Text to read:
++++++++

Polyamory: Married and Dating - Premier July 12th

WaywardDruid

New member
FYI

See more at Polyamory in the News:

"The Showtime cable network has (finally) issued a press release and posted trailers announcing its reality series "Polyamory: Married and Dating." Among the people the series will feature are poly-community organizer and tantra teacher Kamala Devi, her husband Michael McClure, and their extended pod. Seven half-hour segments will air Thursdays from July 12 through August 23."

http://polyinthemedia.blogspot.com/2012/06/showtime-announces-polyamory-tv-series.html


Just Me,
Tim
 
Sadly, the videos aren't available from my location. I'm cautiously interested though.
 
I'm hoping it doesn't turn out to be quite as sex-focused as the previews make it look.

No doubt it will be interesting.
 
What ISN'T sex-focused in tv/movies/etc anymore? :(
 
Here's the teaser for Polyamory: Married and Dating

http://www.youtube.com/watch?v=gORoIA4FnQw
This summer spread the love. Don't miss the series premiere of Polyamory: Married & Dating beginning July 12th at 11PM ET/PT. This provocative reality series takes an inside look at non-monogamous, committed relationships that involve more than two people. Lindsey and Anthony are married, but live in a triad (three-way relationship) with their girlfriend, Vanessa. Husband and wife Michael and Kamala (who have a young son) are adjusting to having two of their lovers, fellow married couple Jen and Tahl, move in with them. This explicit look at modern-day polyamory follows characters grappling with the emotional and sexual drama of sharing their hearts, as well as their beds.
 
Now that I have seen the trailer, I agree that it looks framed in a sexual way. It's weird though, the people talk about love, the images show sex.
Oh well, we'll see how it goes.
 
It's cool to see poly in the more mainstream media in general but I do agree, this looks very sex-focused and there is a bit of a disconnect in the overtly (almost exclusively) sexual imagery in the promo but the talk is about love. While I am all for sex-positivity, I think it can be a very fine line to toe with something like this and I fear the media may err on the side of exploiting the sex over really exploring the full intimate relationships. We'll hafta wait and see on that. I've set my DVR and will definitely check it out.

I'm not crazy about the "Married and Dating" subtitle, personally. I guess if it were part of an ongoing series where each 'season' had a different focus or something that might be cool but I don't like the insinuation that poly = open marriage. And I'm not nuts about the triad appearing to be represented by a 2 + 1 dynamic. I hope that's not how it is presented. If so, would like to see a 1+1+1 dynamic represented in addition.
I guess I take personal exception to that as a bit of a "unicorn" myself. Last thing I need is for that to be people I know's mainstream intro to a poly triad. Lol. It's already hard enough for them to wrap their brains around it being a relationship that happens to involve three people, not a couple plus me.

I'm very curious to see how this show is presented. I have my reservations but would love to be proven wrong and see it done well. I just think that poly needs more than a few 30min shows about a couple of open marriages to be given a fair shake.

++++++++

Provided data:

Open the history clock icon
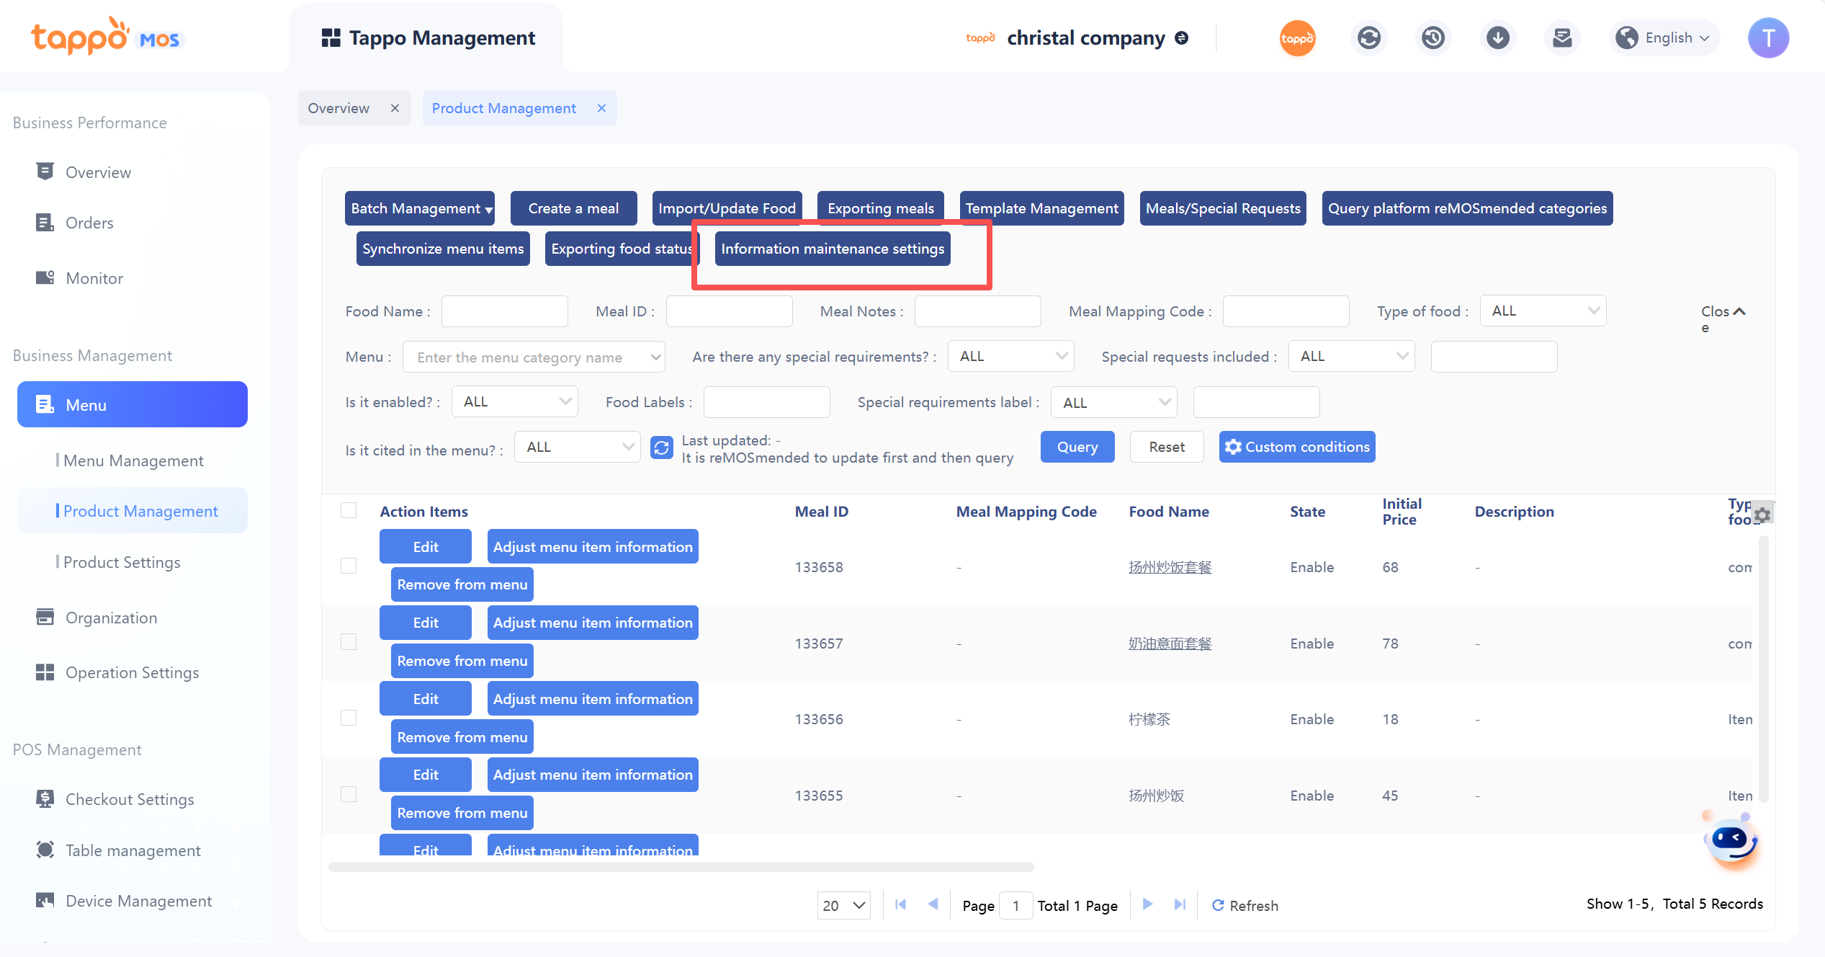This screenshot has width=1825, height=957. (x=1432, y=38)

++++++++

Actions to take:
[a] Answer these about the forum discussion of the Showtime series "Polyamory: Married and Dating":
(i) How many half-hour segments will air, and on what day of the week?
(ii) Who is the girlfriend living in a triad with Lindsey and Anthony?
(iii) Why was one poster unable to watch the videos?
[b] Continue the forum discussion about the Showtime polyamory series from where it stops.

Responses per task:
[a]
(i) Seven segments will air, on Thursdays.
(ii) Vanessa is their girlfriend.
(iii) The videos were not available from that poster's location.

[b]
 
Well, I had never heard about Showtime before, so I had no expectations in particular.
 
Yep-way sexual visuals that don't meet up with the word choices. Hell, don't even match my real life poly experiences... :rolleyes:
 
Married & Dating Review

My hubby and I just watched the first in the Showtime series POLYAMORY: Married & Dating (we recorded it on DVR, and watched it over morning coffee). It had pluses and minuses, but it was disappointing, really. Sex sells, I guess - and that is what it emphasized. It moved TOO QUICKLY, showing two poly families moving in together and having drama - all in a 22 minute segment.

The first show covered way too much ground, with too much drama for me, and I'm a poly person. The show was not an ideal way to introduce poly into mainstream culture.
 
I want to see this! Even if it is super sexualized. I know it will probably make poly look bad, but honestly the people who don't get it, aren't going to watch a tv show and have their minds changed. People are just way to hateful, scared and judgemental about things that are different. This show was being discussed in one of my mommy groups and I had to just walk away from the computer. I try not to argue with people about it because I know it gets me no where but ugh!! And that was before the first episode even aired.....
 
I just tried watching the first episode of Polyamory: Married and Dating (we taped it at a friend's request), and could barely get through it. If it had been a full hour, I wouldn't have been able to.

The best way to describe this show is as the "16 and Pregnant" of polyamory. I wasn't aware that it was classified under "late night" Showtime, or else I might have gotten a clue.

The show is nothing more than a puerile soft porn erotic attempt at a romp, and a rather unsuccessful one at that, with drama thrown in for additional bad measure. Explicit shots of group sex abound (at best, questionably real), and of course all the participants are toned, rock-hard eye candy who have the brains of five-year-olds when it comes to communication.

The show was obviously written for a target audience of drunk horny teens, or mindless adults, who love such drively drama. Other comparable shows are "Cheaters", "Fifth Wheel", and Jerry Springer. And have just about as much connection to actual polyamory as the other shows, or sitcoms, connect to real life.

So honestly...unless you're in the mood to laugh at sheer absurdity or enjoy silly soft-core porn stuff...skip this program. You're not missing anything.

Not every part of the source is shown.